>> begin Quoted text

It is undeniably the best time to be alone in human history. If you are sitting immobile on your couch with a phone under your thumb you have infinite information, infinite conversation partners, infinite movies, infinite games, infinite music, infinite video, infinite takes, infinite porn, infinite ragebait propaganda (whatever floats your boat) available for free or for at most a nominal subscription.
And yet despite this abundance, people consistently report being unhappy. We have fewer friends, participate less in public life, care less about our neighbors or our countrymen, feel that lif…

It is undeniably the best time to be alone in human history. If you are sitting immobile on your couch with a phone under your thumb you have infinite information, infinite conversation partners, infinite movies, infinite games, infinite music, infinite video, infinite takes, infinite porn, infinite ragebait propaganda (whatever floats your boat) available for free or for at most a nominal subscription.
And yet despite this abundance, people consistently report being unhappy. We have fewer friends, participate less in public life, care less about our neighbors or our countrymen, feel that life outside of our phones is slowly but surely evaporating, and that our phones are a poor substitute that is slowly killing us all.
So if everyone is unhappy with the current situation, why don’t we just stop? Why don’t we all just go outside?
You guessed it. Equilibria! If nobody outside is doing the thing you want to do, you can’t do it. If nobody gets off their couch, then nobody is doing the thing you want to do. As everyone’s couch gets more entertaining, it can make everyone worse off!
Here’s the graph. We’ll get into the model details for you to nitpick in a sec, but first let me describe the basic behavior. The X-axis here is “How fun it is to be on my phone on my couch.” Don’t worry about the units yet. What we see is that as it becomes more fun to stay in, everyone gets less happy, until you reach a threshold where almost everyone has abandoned the outside world (the gooner singularity) and then everything gradually gets better again as couch living continues to improve and the Children of Men apocalypse outside no longer bothers you.

>> end Quoted text
>> begin Raw data

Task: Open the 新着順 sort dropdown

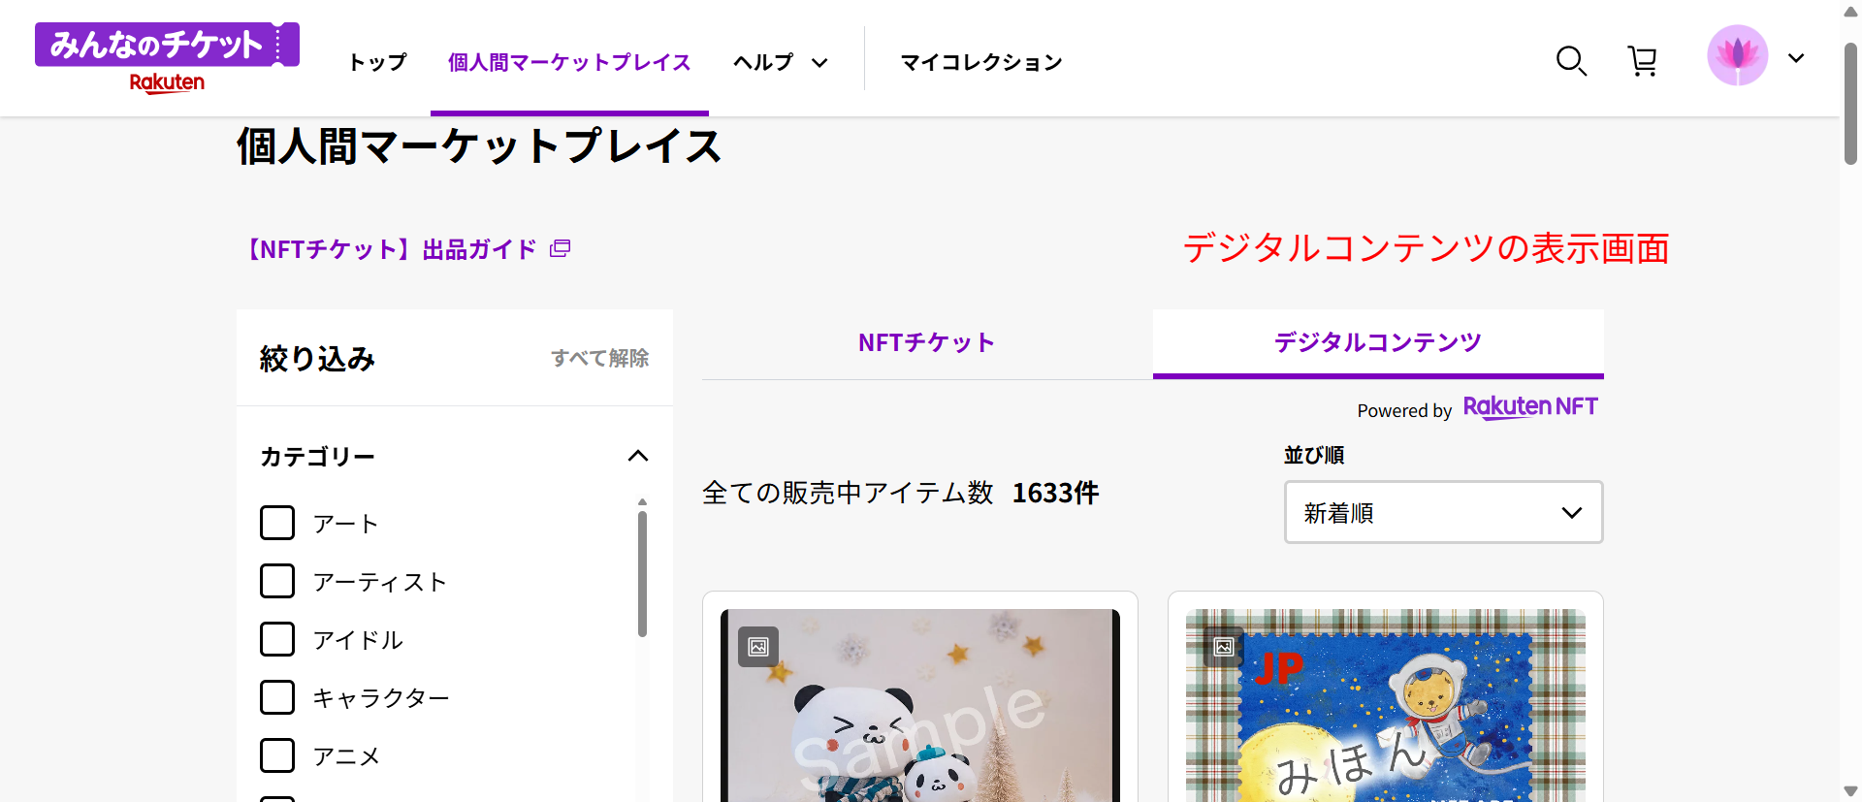Action: (1443, 512)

>> end Raw data

▶ [Exercises to complete]:
**a)** From the essay about staying home on the couch, reproduce the passage from "So if everyone" up to and including "everyone worse off!".
**b)** In the essay about staying home on the couch, what does the X-axis of the graph represent?

▶ [Responses by task]:
**a)**
So if everyone is unhappy with the current situation, why don’t we just stop? Why don’t we all just go outside?
You guessed it. Equilibria! If nobody outside is doing the thing you want to do, you can’t do it. If nobody gets off their couch, then nobody is doing the thing you want to do. As everyone’s couch gets more entertaining, it can make everyone worse off!

**b)** The X-axis represents "How fun it is to be on my phone on my couch."